SXSW2006: Bruce Sterling - The State of the World
Bruce Sterling isn’t throwing a party this year, but he’s loving the bubble echo of this 2.0 SXSW2006 get together. He says “enjoy it while you can.”

He’s loving flickr and Wikipedia; companies that are completely unlike anything else, opening up their API’s to create platforms, not sites. What a contrast to standard, American business. “Only in America… where dying phone companies lobby the government as if they’re Indian casinos.”
“Are people in Washington drinking their own bathwater? The guys in power are so eager to monetize the web, they’re turning America into Banana Republic with rockets.”
Get his book: Visionary In Residence
Serbia is absolutely disfunctional; Sterling has a ringside seat. He’s global, as many more are becoming. His Austin stead collects mail, while he bounces around the world. “National borders are like speed bumps.” America is a state at war. “The dollar is low compared to the Euro, which should be in intensive care.”
“Creationism is an intellectual calamity.”
al Quada bomb mosques. How many are enough? (we Americans don’t give a fuck about the “near enemy” issue). When the culture war is over — we are within a culture war — one doesn’t get to say “I served on this side.” “We’re on a slider bar between the unthinkable and the unimaginable. We’ve got a fire in a theater, but the exit signs are just a bunch of glowing letters in jumble.”
Warren Ellis: “The spread of the possible futures and the people on the ground figuring out how to use them.”
Unimaginable does not mean catastrophic, nor does unthinkable.
The word: Spime - In 2004, Sterling did a speech at SIG-GRAPH and spoke of spime. It’s not a word; it’s a tag. It’s a theory object. William Gibson’s cyberspace is a conceptual realization. We’ll never have that, but the word is now passe.

Stated problem A ->
Transcribe the stretch from the start of the entries through the line that contains "categories [582, 167]", without the pictures.
The entries are unrelated to the post about Bruce Sterling's talk.

[Entries for locating words and elements]

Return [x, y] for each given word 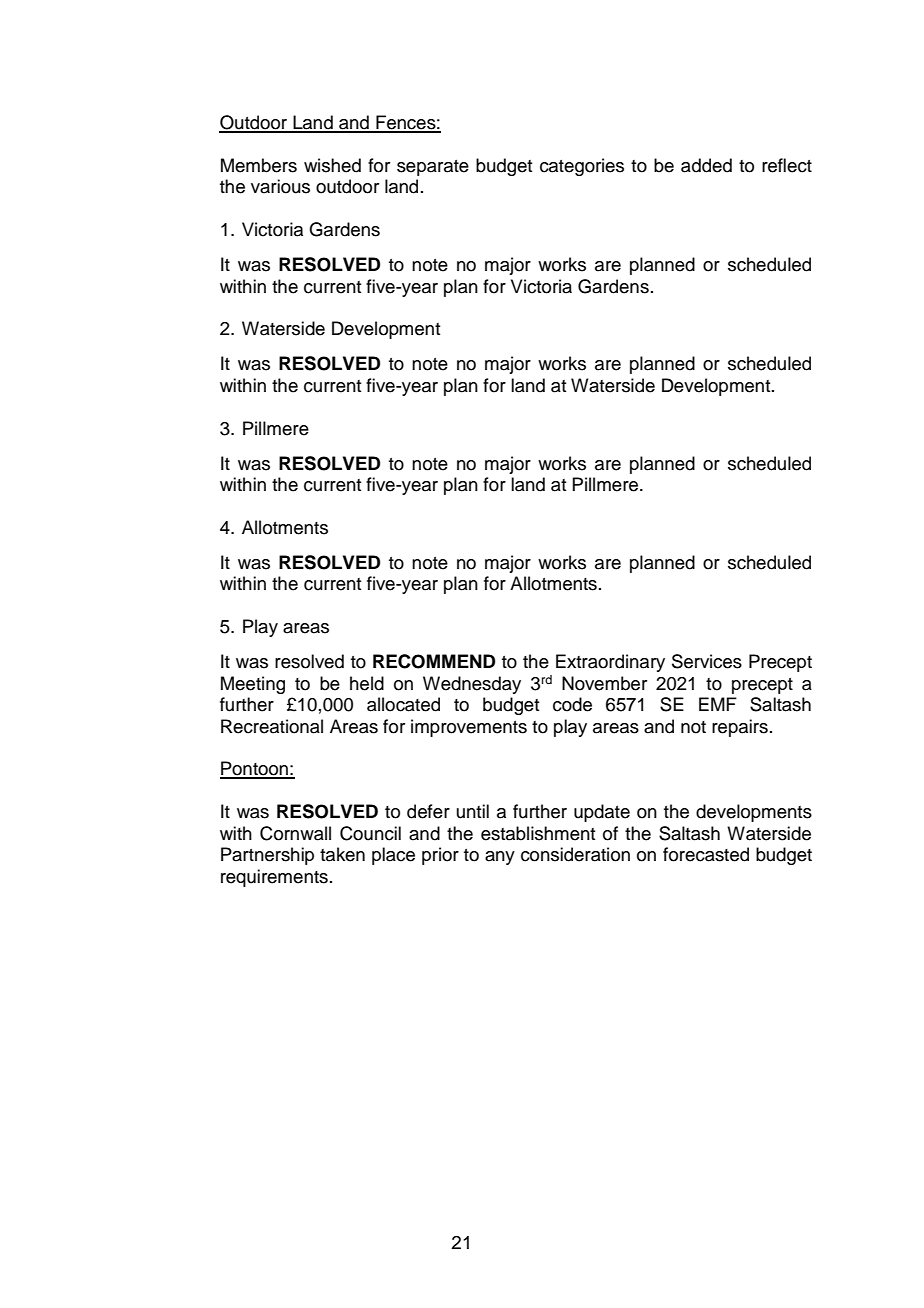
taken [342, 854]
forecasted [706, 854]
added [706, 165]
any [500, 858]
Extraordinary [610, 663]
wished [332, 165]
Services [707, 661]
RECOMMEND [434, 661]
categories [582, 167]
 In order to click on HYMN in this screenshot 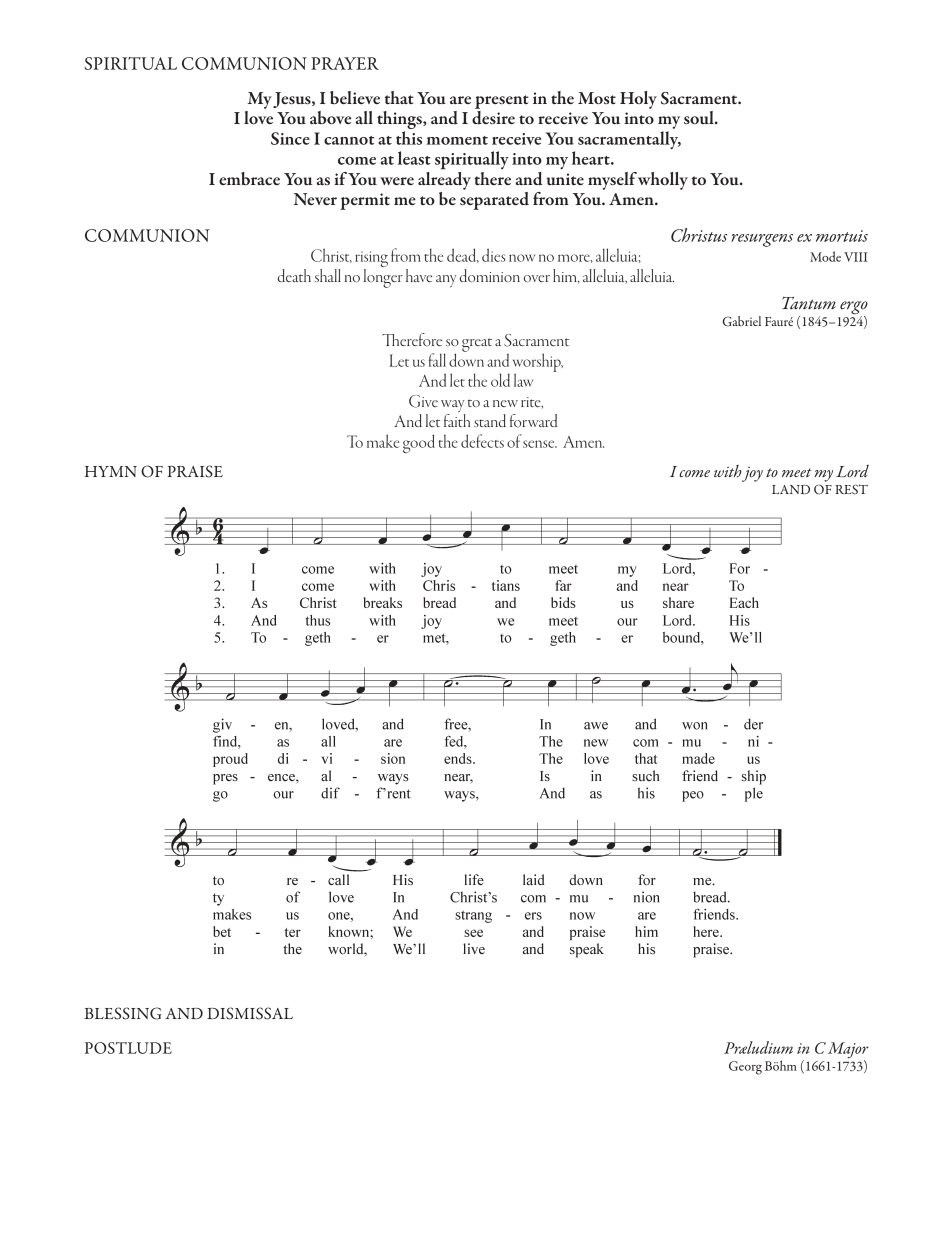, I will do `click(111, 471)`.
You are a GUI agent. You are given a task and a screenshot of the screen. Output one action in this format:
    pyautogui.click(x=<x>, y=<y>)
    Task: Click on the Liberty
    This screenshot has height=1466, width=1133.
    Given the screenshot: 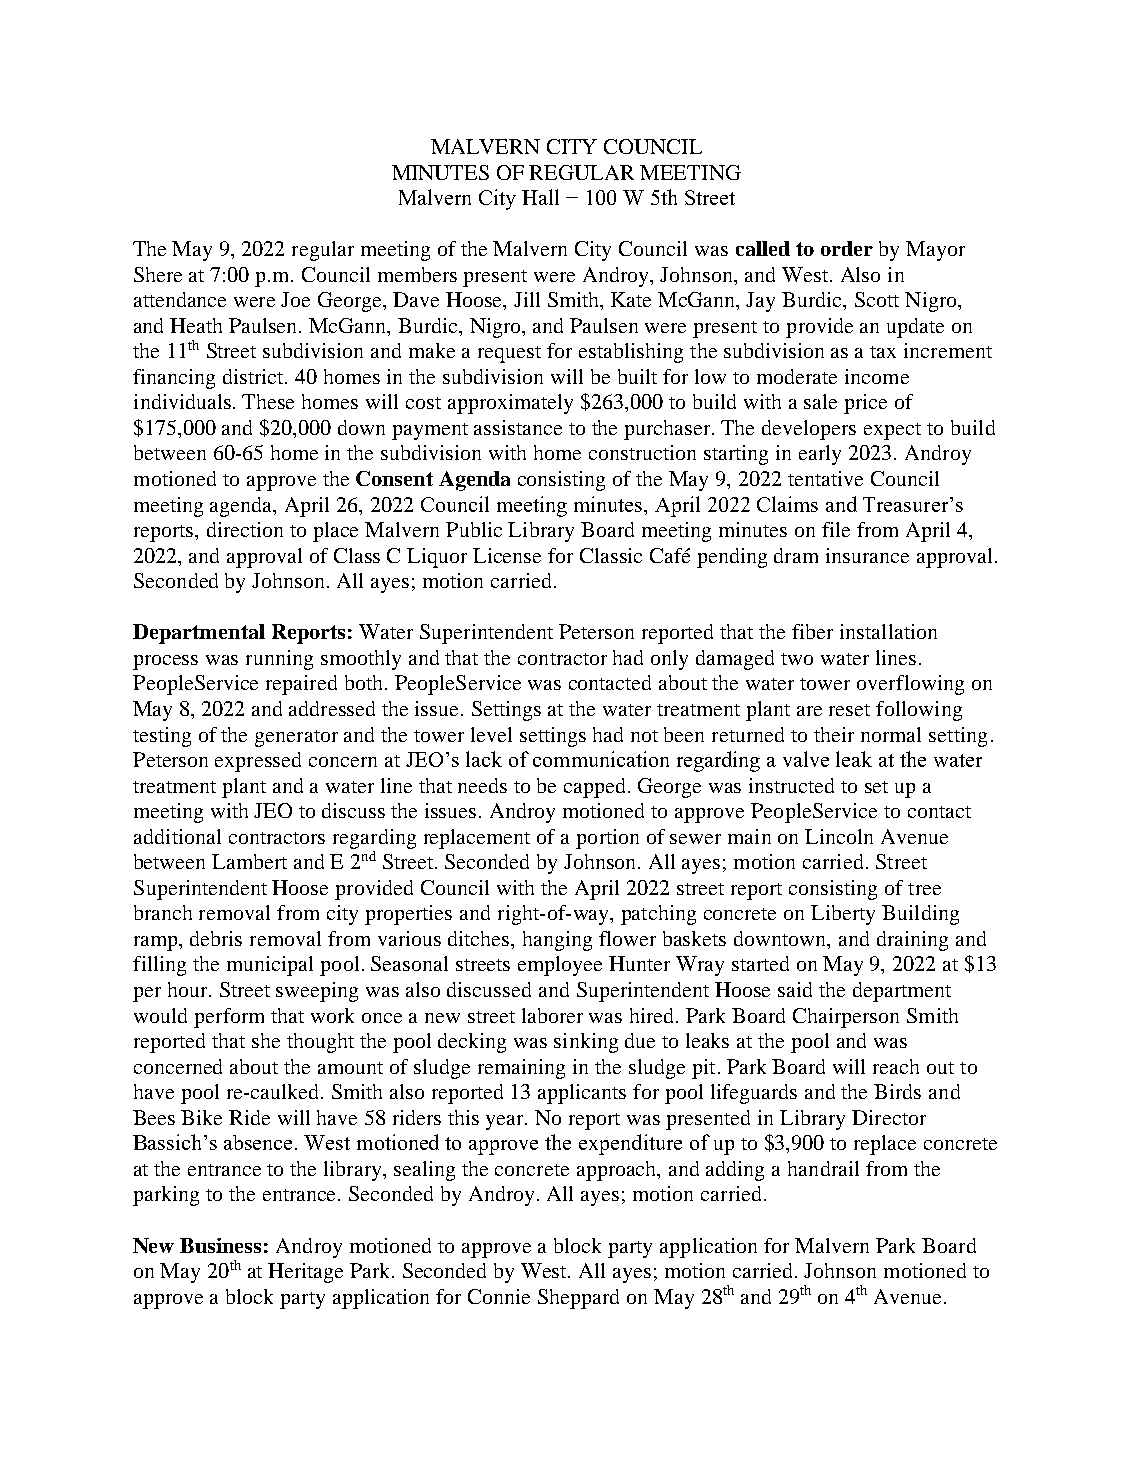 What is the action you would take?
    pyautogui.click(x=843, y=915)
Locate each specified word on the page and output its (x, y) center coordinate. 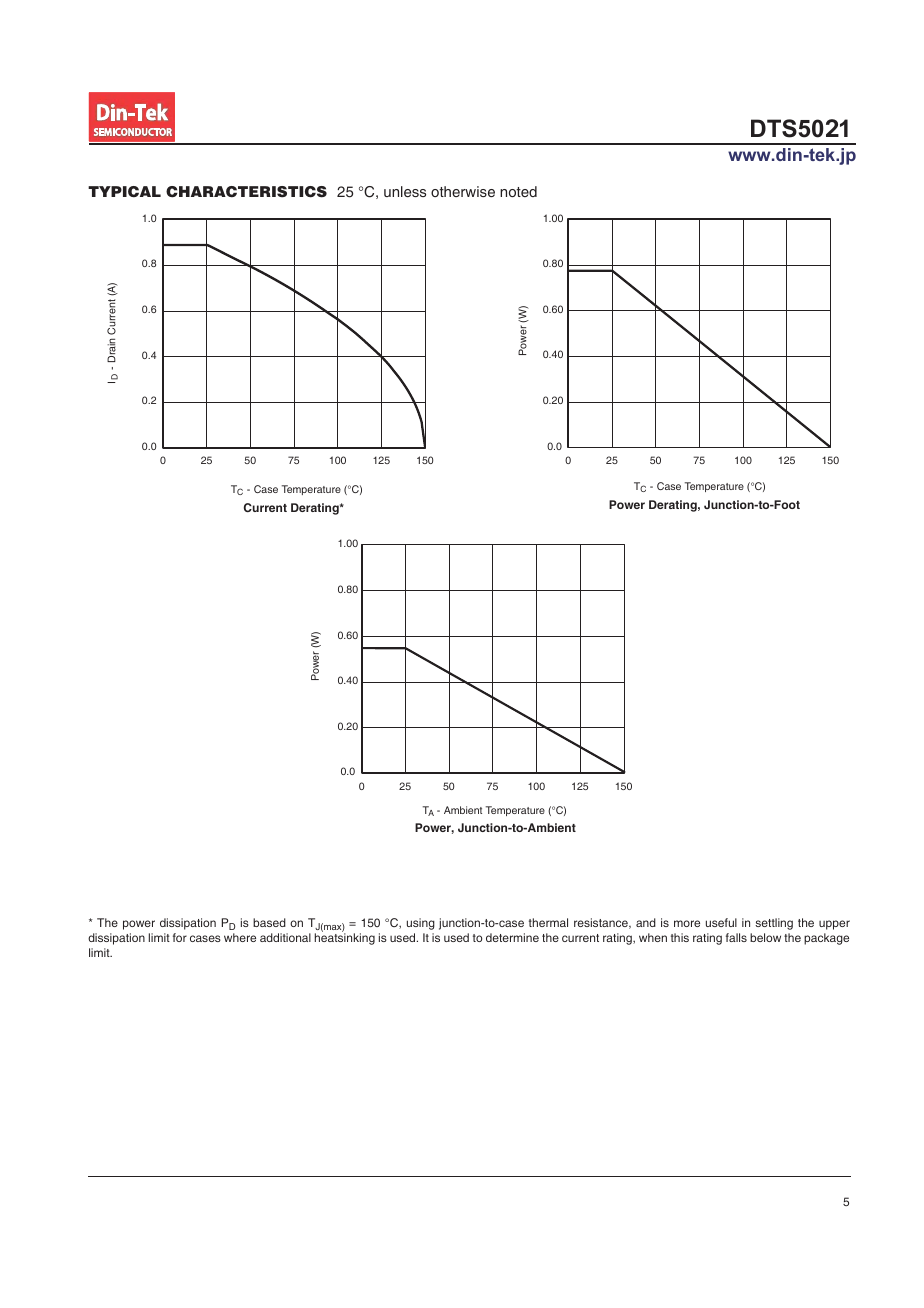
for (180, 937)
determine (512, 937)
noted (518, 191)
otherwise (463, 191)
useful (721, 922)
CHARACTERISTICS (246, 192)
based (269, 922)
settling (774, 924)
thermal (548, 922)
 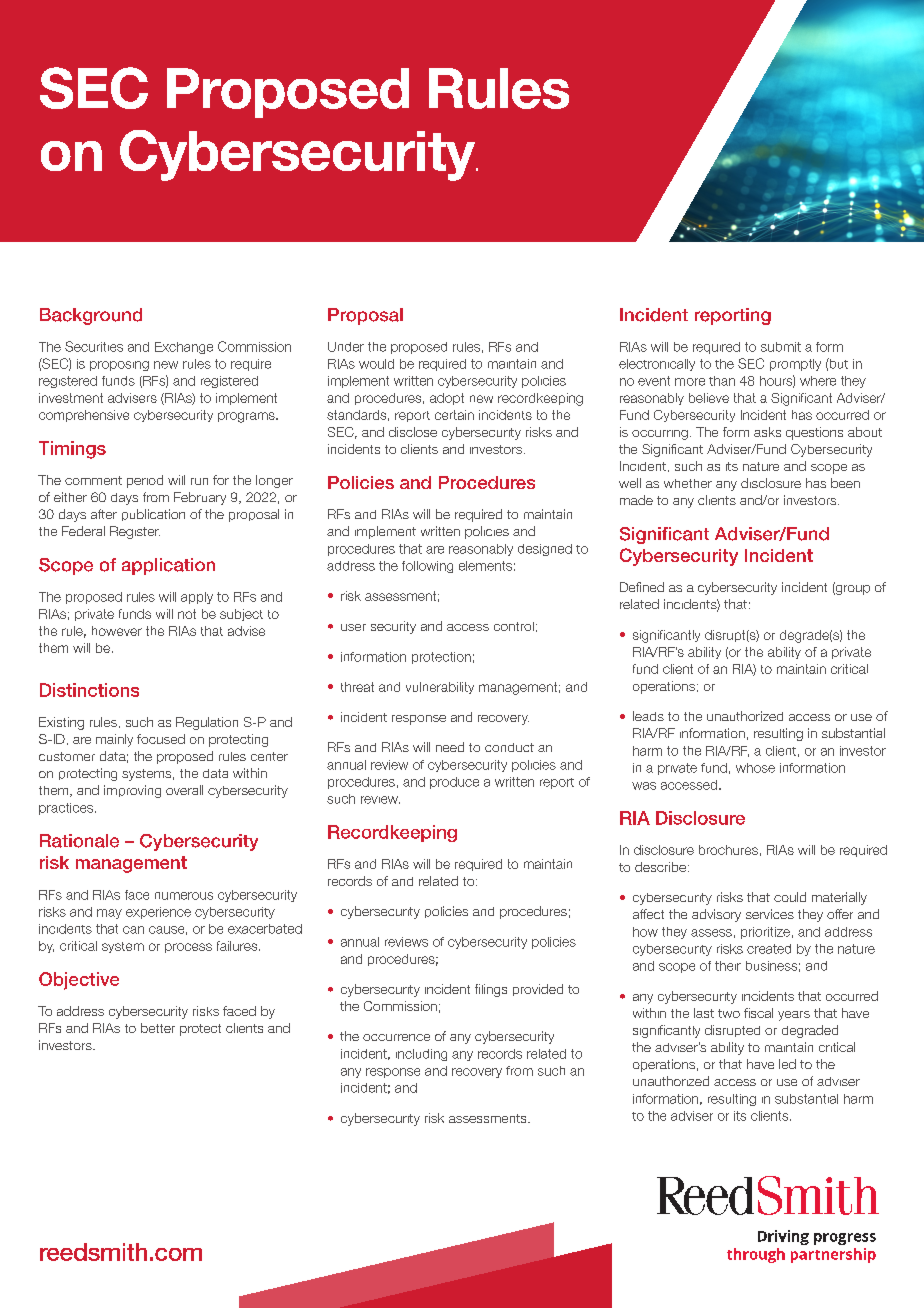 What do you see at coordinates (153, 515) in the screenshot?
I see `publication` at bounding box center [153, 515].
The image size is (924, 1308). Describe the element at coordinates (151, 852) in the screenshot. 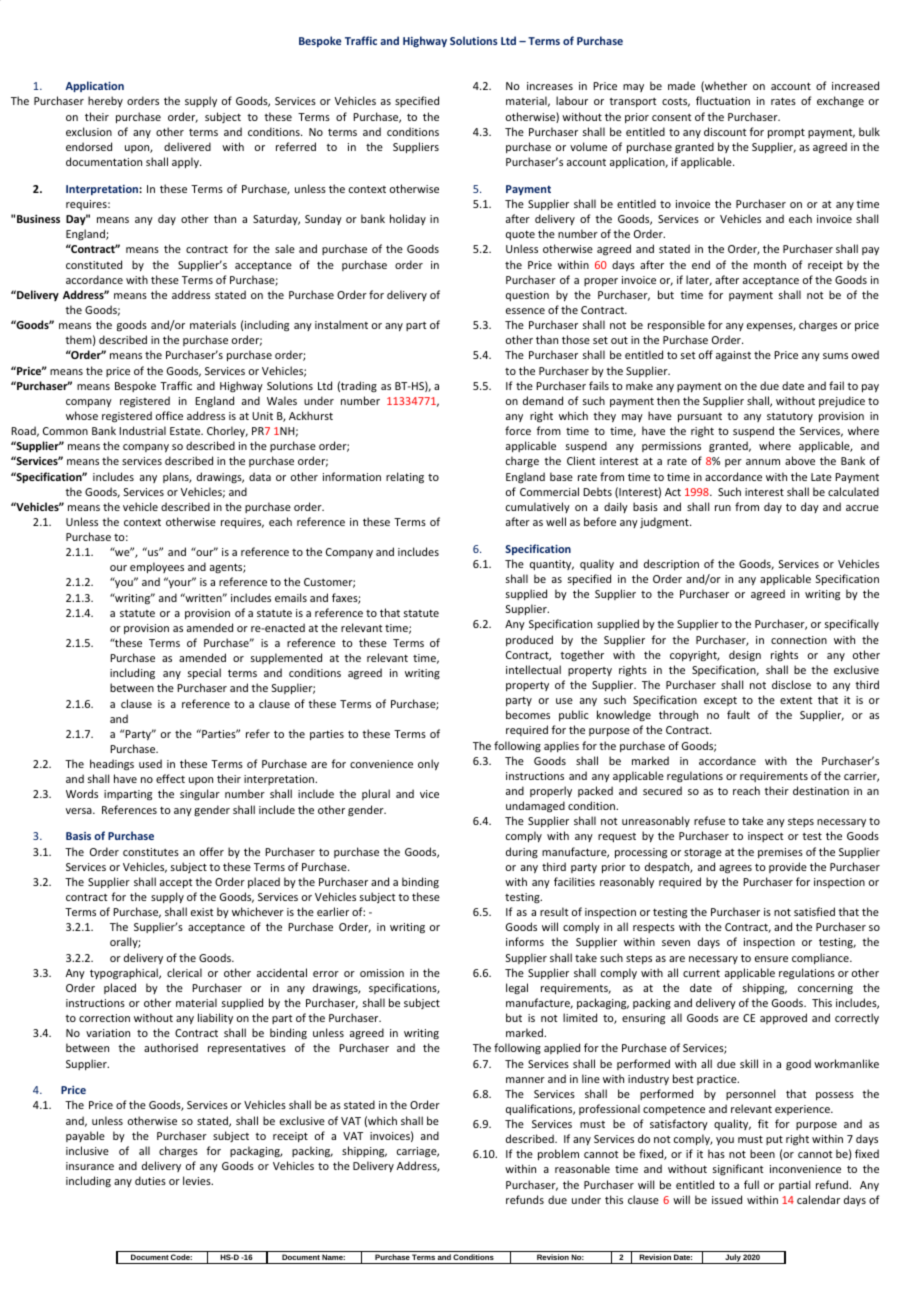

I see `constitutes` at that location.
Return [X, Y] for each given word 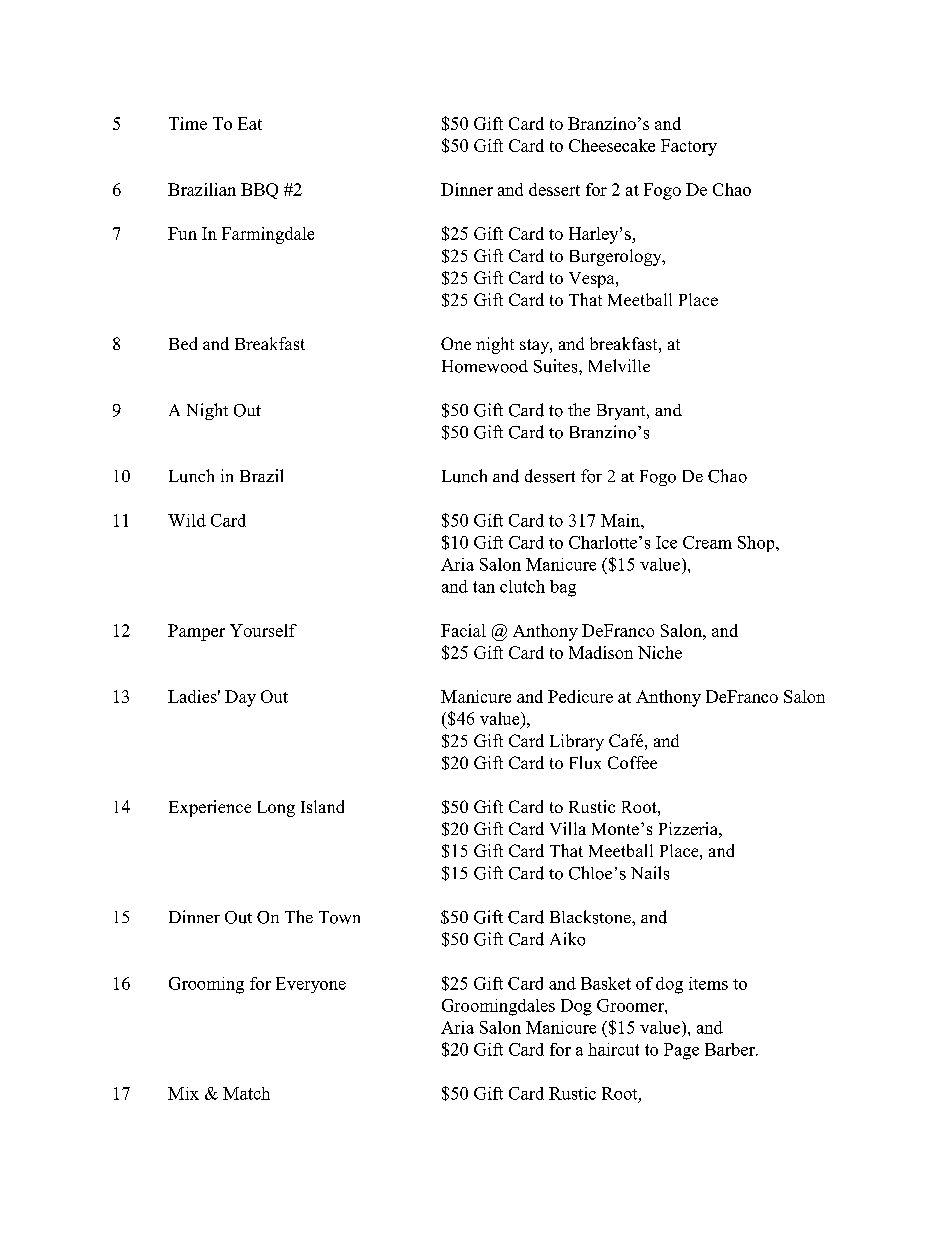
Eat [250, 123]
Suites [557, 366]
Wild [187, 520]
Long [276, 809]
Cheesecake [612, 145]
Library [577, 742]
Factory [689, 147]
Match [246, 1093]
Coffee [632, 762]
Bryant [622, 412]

Stated problem B ->
Restate word for word the stretch of the post about Bruce Sterling's talk from "al Quada bomb" through "nor does unthinkable.".

Written answer A ->
Return [x, y] for each given word 
taken [342, 854]
forecasted [706, 854]
added [706, 165]
any [500, 858]
Extraordinary [610, 663]
wished [332, 165]
Services [707, 661]
RECOMMEND [434, 661]
categories [582, 167]

Written answer B ->
al Quada bomb mosques. How many are enough? (we Americans don’t give a fuck about the “near enemy” issue). When the culture war is over — we are within a culture war — one doesn’t get to say “I served on this side.” “We’re on a slider bar between the unthinkable and the unimaginable. We’ve got a fire in a theater, but the exit signs are just a bunch of glowing letters in jumble.”
Warren Ellis: “The spread of the possible futures and the people on the ground figuring out how to use them.”
Unimaginable does not mean catastrophic, nor does unthinkable.